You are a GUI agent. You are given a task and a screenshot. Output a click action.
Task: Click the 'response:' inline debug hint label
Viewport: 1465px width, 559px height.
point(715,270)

--------

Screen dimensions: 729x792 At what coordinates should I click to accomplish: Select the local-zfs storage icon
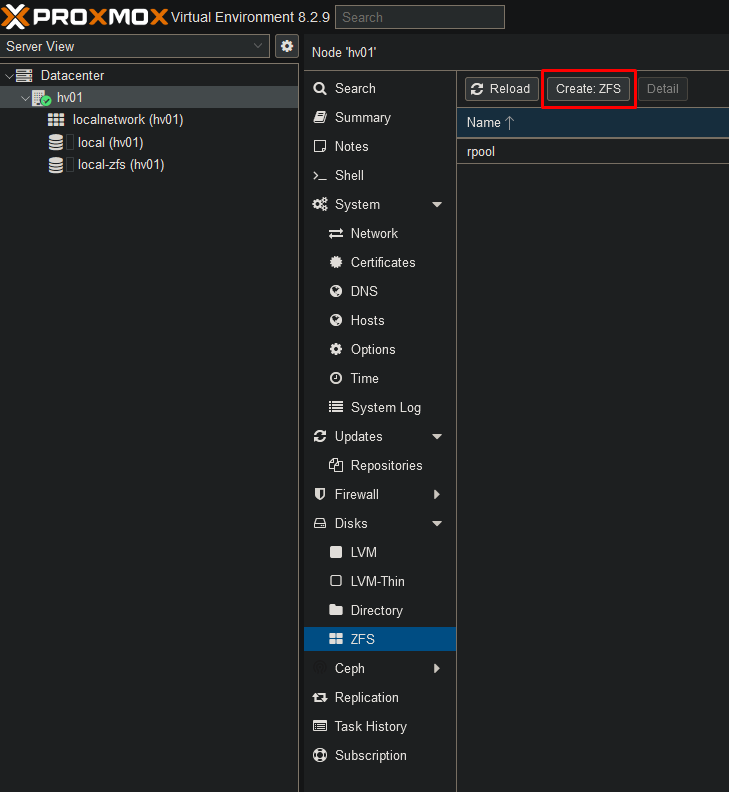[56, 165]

--------

Task brief =
Can you give the entries as a numbered list, from the line with "You are a GUI" up to and including the line with "point(715,270)", with blank lines left out?

Written response =
1. You are a GUI agent. You are given a task and a screenshot. Output a click action.
2. Task: Click the 'response:' inline debug hint label
3. Viewport: 1465px width, 559px height.
4. point(715,270)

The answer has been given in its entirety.